### Given data
/---

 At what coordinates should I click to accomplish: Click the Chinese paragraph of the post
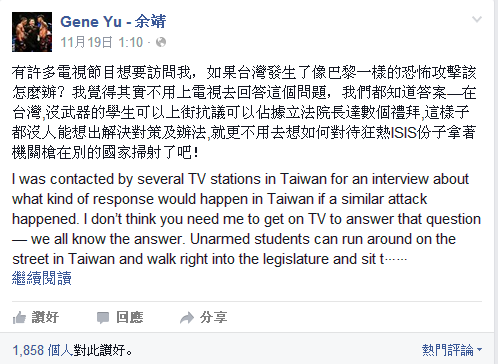click(x=244, y=112)
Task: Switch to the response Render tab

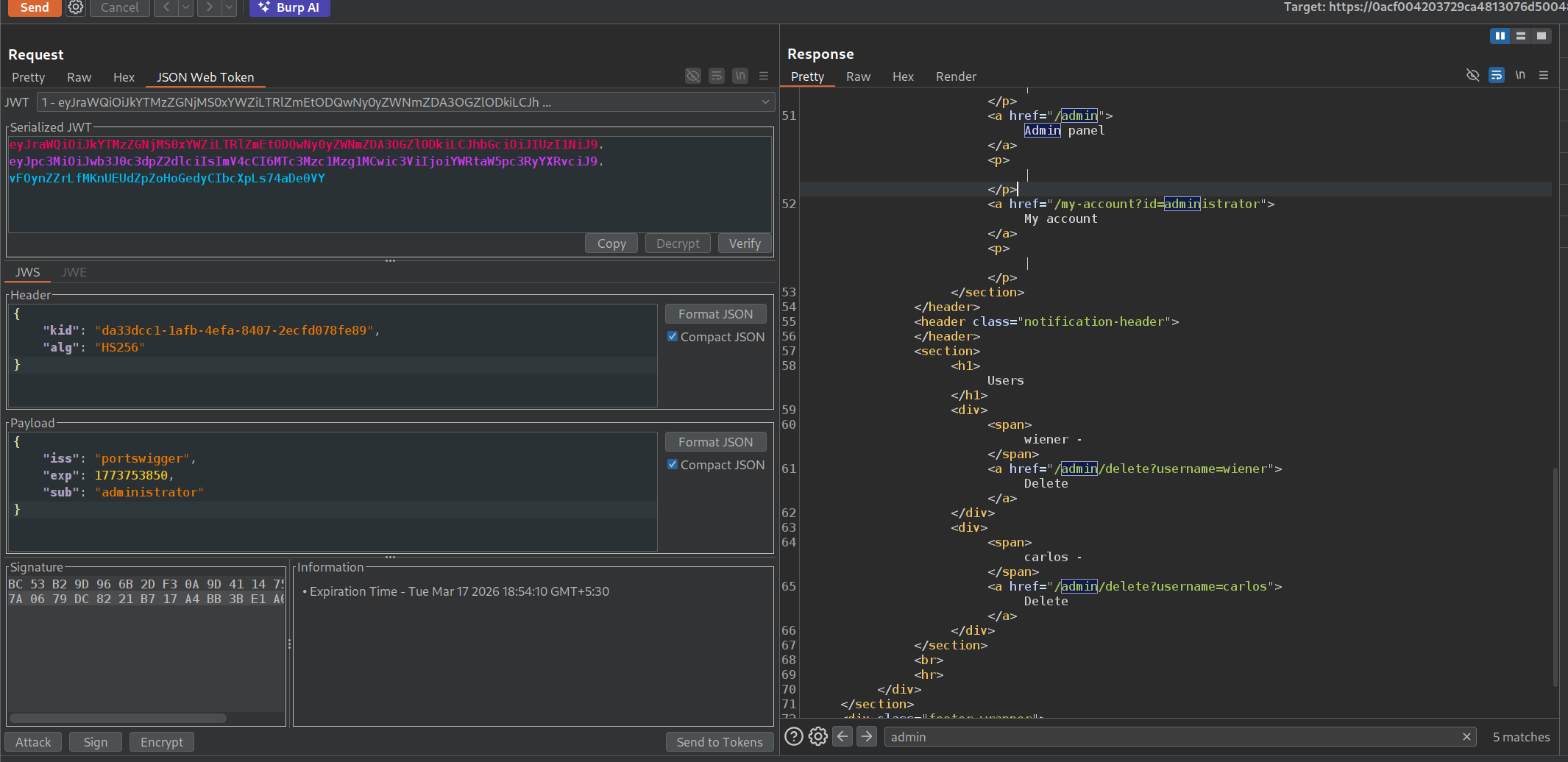Action: pyautogui.click(x=955, y=76)
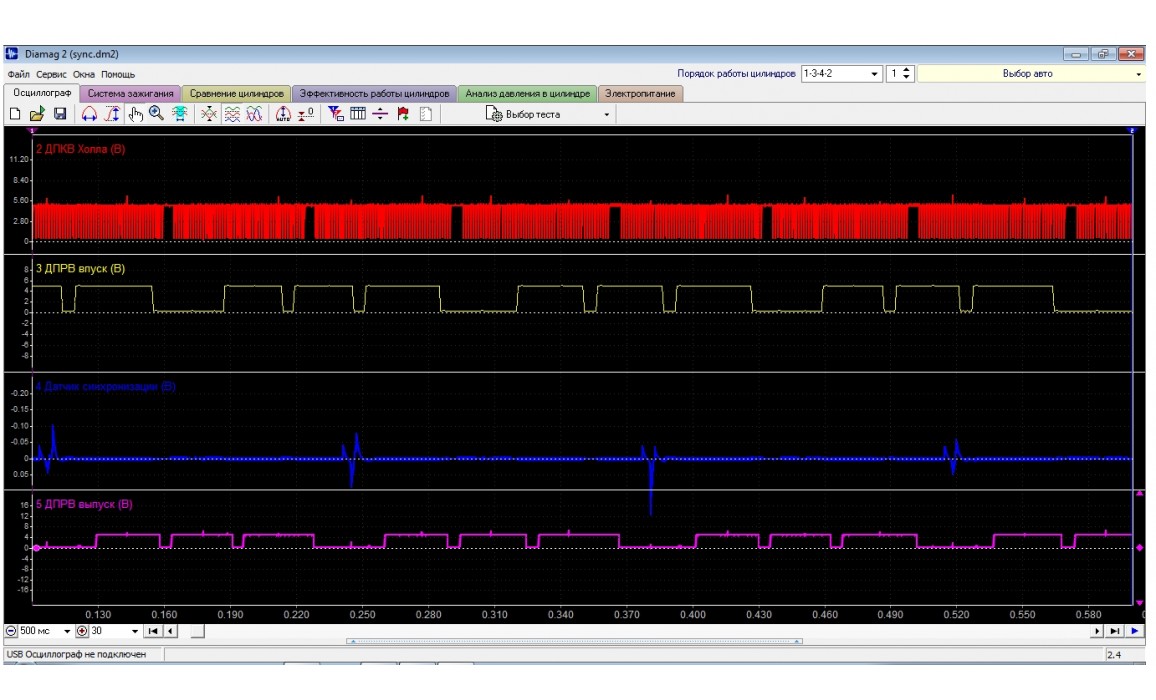Click the horizontal timeline scrollbar thumb
1156x700 pixels.
tap(197, 632)
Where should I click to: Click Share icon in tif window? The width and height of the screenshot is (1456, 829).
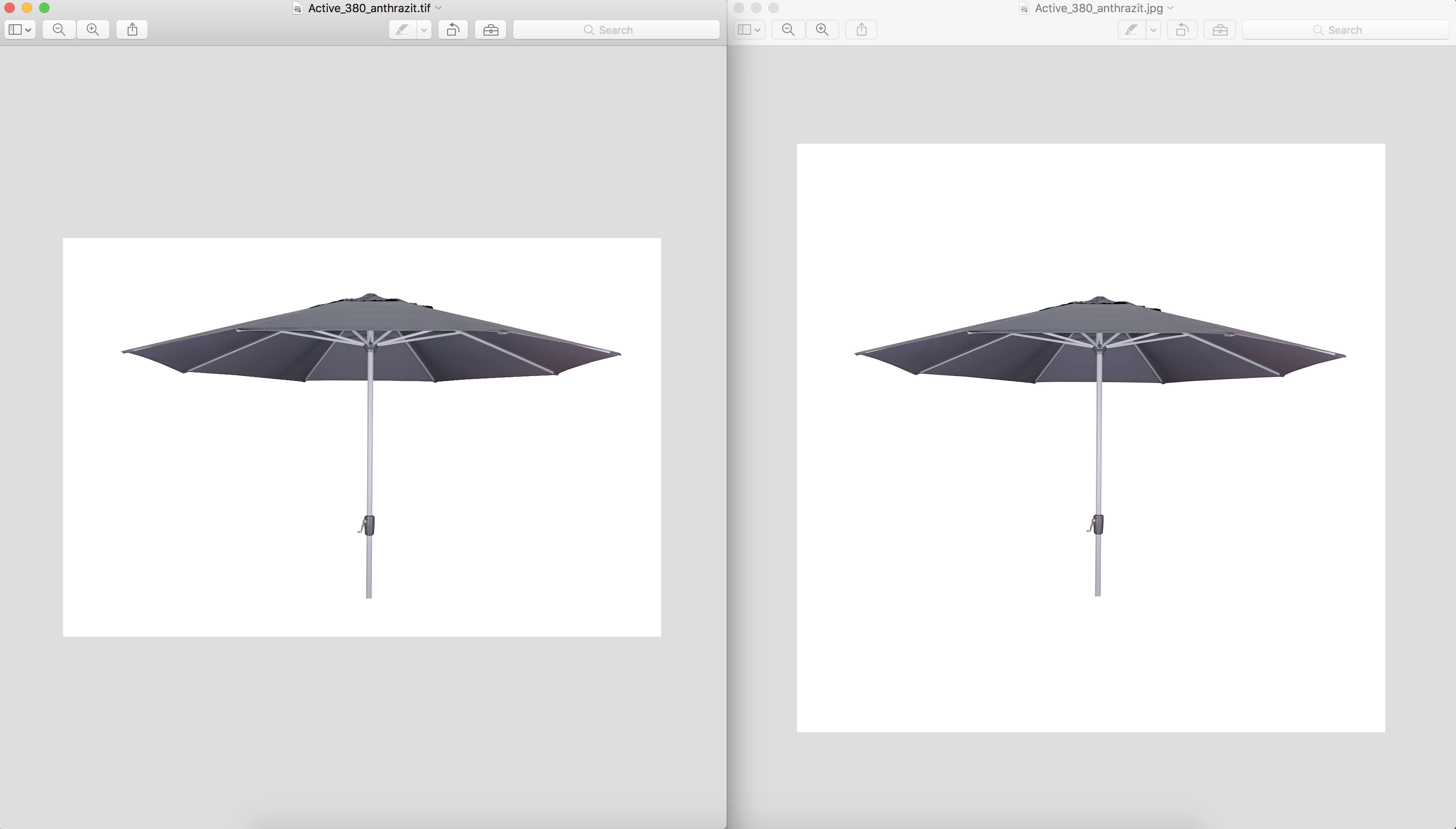click(132, 30)
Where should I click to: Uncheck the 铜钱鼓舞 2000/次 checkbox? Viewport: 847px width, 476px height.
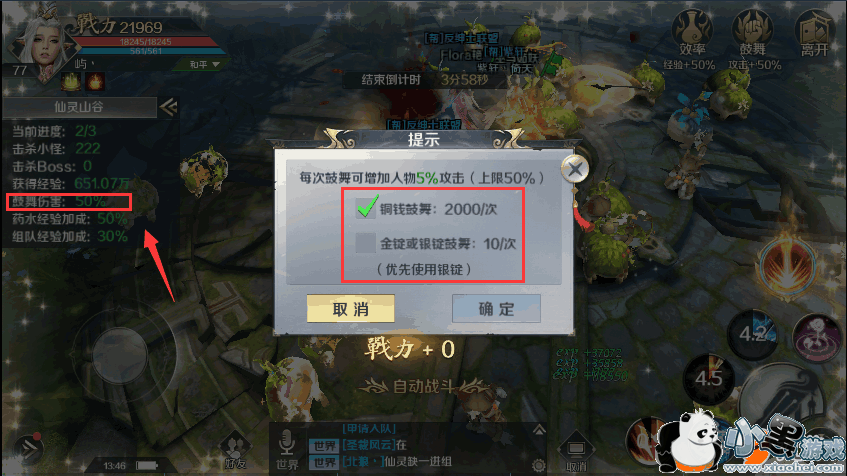[366, 208]
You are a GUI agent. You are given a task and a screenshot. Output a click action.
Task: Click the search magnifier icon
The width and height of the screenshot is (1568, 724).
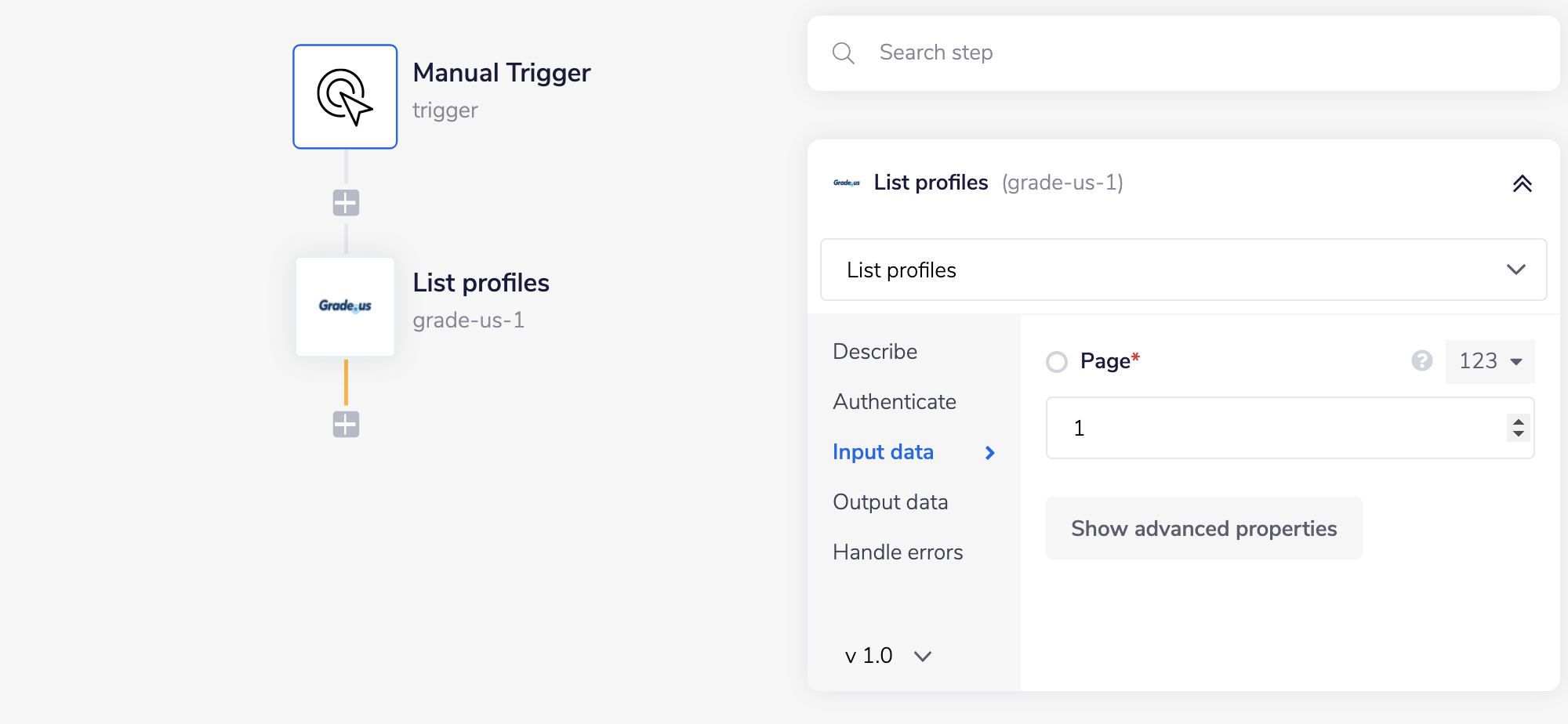[x=844, y=53]
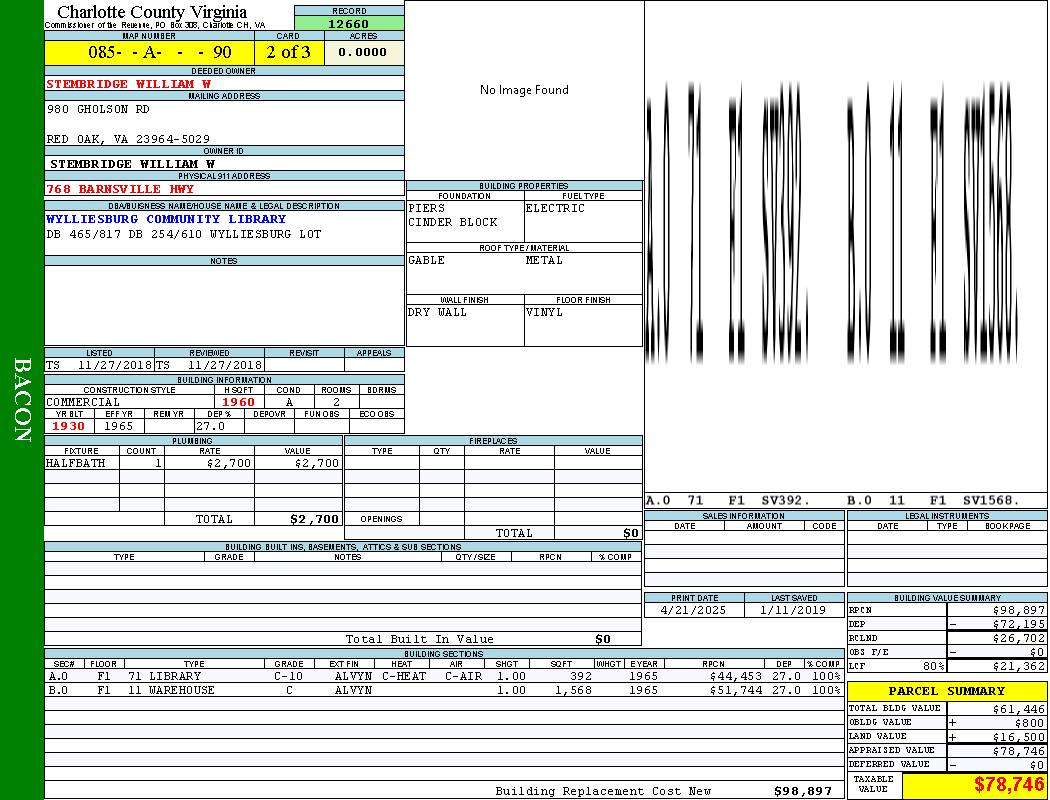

\---

### Work to complete
Reproduce all of the records above word for word, leaving the pictures out of your answer.

### Correct output
 At what coordinates should I click to accomplish: Click the Chinese paragraph of the post
click(x=244, y=112)
Task: Switch to the response Render tab

Action: pyautogui.click(x=955, y=76)
Click the horizontal timeline scrollbar thumb
1156x700 pixels.
tap(197, 632)
Where should I click to: Click Share icon in tif window? The width and height of the screenshot is (1456, 829).
click(132, 30)
Where should I click to: Uncheck the 铜钱鼓舞 2000/次 checkbox? Viewport: 847px width, 476px height.
[366, 208]
You are a GUI agent. You are given a task and a screenshot. Output a click action.
Task: Click the search magnifier icon
The width and height of the screenshot is (1568, 724).
[x=844, y=53]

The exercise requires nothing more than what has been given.